**Assignment**.
Return every entry in the listing word for word.

The data: Begin

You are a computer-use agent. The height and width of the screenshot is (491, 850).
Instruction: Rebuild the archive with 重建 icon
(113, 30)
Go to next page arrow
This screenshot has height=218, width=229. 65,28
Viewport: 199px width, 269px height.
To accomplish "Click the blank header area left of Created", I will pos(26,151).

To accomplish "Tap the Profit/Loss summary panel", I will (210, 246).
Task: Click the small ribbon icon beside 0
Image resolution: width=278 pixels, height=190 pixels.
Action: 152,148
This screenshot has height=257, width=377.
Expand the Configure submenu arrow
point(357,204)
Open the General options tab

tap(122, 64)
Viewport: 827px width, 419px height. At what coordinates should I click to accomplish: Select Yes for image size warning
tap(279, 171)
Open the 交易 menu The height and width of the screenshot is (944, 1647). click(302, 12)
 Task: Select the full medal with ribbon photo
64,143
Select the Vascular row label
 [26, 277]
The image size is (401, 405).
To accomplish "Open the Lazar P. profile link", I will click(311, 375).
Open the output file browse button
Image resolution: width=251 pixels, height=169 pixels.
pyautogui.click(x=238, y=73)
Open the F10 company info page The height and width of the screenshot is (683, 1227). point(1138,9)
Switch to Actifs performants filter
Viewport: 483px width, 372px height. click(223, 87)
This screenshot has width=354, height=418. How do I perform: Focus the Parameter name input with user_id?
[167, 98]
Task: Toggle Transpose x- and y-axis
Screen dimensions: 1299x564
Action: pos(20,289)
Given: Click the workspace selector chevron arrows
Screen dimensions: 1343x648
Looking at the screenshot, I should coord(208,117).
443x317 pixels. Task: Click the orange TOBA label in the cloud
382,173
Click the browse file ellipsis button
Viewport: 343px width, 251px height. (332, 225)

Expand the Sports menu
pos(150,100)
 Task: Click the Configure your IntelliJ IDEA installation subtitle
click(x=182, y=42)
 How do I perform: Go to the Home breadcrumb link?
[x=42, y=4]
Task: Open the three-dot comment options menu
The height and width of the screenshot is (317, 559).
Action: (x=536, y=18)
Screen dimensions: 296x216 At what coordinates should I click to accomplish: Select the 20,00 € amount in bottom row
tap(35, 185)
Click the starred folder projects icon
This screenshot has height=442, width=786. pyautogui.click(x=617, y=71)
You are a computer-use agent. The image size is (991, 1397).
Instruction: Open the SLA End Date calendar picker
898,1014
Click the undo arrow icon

The data: End

**Solution**.
You are a computer-use agent. The height and width of the screenshot is (491, 850).
Instruction: Rebuild the archive with 重建 icon
(113, 30)
Go to next page arrow
This screenshot has height=218, width=229. 65,28
Viewport: 199px width, 269px height.
To accomplish "Click the blank header area left of Created", I will pos(26,151).

To accomplish "Tap the Profit/Loss summary panel", I will (210, 246).
Task: Click the small ribbon icon beside 0
Image resolution: width=278 pixels, height=190 pixels.
Action: 152,148
This screenshot has height=257, width=377.
Expand the Configure submenu arrow
point(357,204)
Open the General options tab

tap(122, 64)
Viewport: 827px width, 419px height. At what coordinates should I click to accomplish: Select Yes for image size warning
tap(279, 171)
Open the 交易 menu The height and width of the screenshot is (944, 1647). click(302, 12)
 Task: Select the full medal with ribbon photo
64,143
Select the Vascular row label
 [26, 277]
The image size is (401, 405).
To accomplish "Open the Lazar P. profile link", I will click(311, 375).
Open the output file browse button
Image resolution: width=251 pixels, height=169 pixels.
pyautogui.click(x=238, y=73)
Open the F10 company info page The height and width of the screenshot is (683, 1227). point(1138,9)
Switch to Actifs performants filter
Viewport: 483px width, 372px height. click(223, 87)
This screenshot has width=354, height=418. How do I perform: Focus the Parameter name input with user_id?
[167, 98]
Task: Toggle Transpose x- and y-axis
Screen dimensions: 1299x564
Action: pos(20,289)
Given: Click the workspace selector chevron arrows
Screen dimensions: 1343x648
Looking at the screenshot, I should coord(208,117).
443x317 pixels. Task: Click the orange TOBA label in the cloud
382,173
Click the browse file ellipsis button
Viewport: 343px width, 251px height. (332, 225)

Expand the Sports menu
pos(150,100)
 Task: Click the Configure your IntelliJ IDEA installation subtitle
click(x=182, y=42)
 How do I perform: Go to the Home breadcrumb link?
[x=42, y=4]
Task: Open the three-dot comment options menu
The height and width of the screenshot is (317, 559).
Action: (x=536, y=18)
Screen dimensions: 296x216 At what coordinates should I click to accomplish: Select the 20,00 € amount in bottom row
tap(35, 185)
Click the starred folder projects icon
This screenshot has height=442, width=786. pyautogui.click(x=617, y=71)
You are a computer-use agent. The image size is (991, 1397).
Instruction: Open the SLA End Date calendar picker
898,1014
Click the undo arrow icon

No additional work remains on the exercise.